社員のクリエイティビティを発揮させる構造づくりが大切

── 企業がクリエイティビティを保ち、社員が創造性を発揮できるようにするために何が必要だと考えますか? 私も編集長というマネージャー業に就いている身として、スタッフにどのように指導しているのか、ぜひうかがいたいです。

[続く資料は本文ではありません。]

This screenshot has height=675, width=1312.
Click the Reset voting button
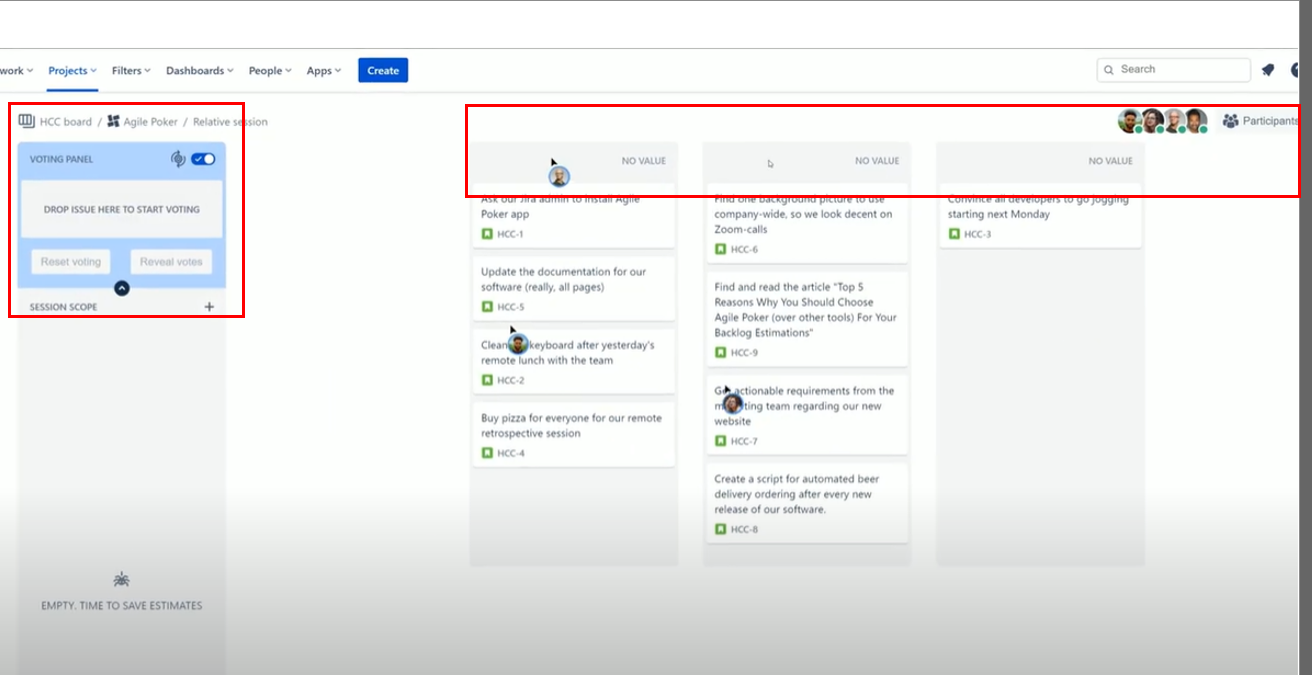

ウィルステッド氏:1つ目には、決まり事などをあまり厳格にせず、従業員が快適に仕事ができるような環境をつくることです。どのようにして1人1人の従業員が上司に怒りを覚えることなく、責任を持って生産的に仕事に取り組めるようにするかということです。叱責しても何の意味はありません。そして2つ目には、少しだけ実験ができるように「自由さ」を確保することです。できるだけスタッフには、何かアイデアがあったら気軽に提案することを勧めています。スタッフからは、いつも私個人に「このゲームおもしろいよ!」とメールが来ますし、これは自分がスタッフと同じ「レベル」にいると感じるから、そのようにしてくれているのだと思います。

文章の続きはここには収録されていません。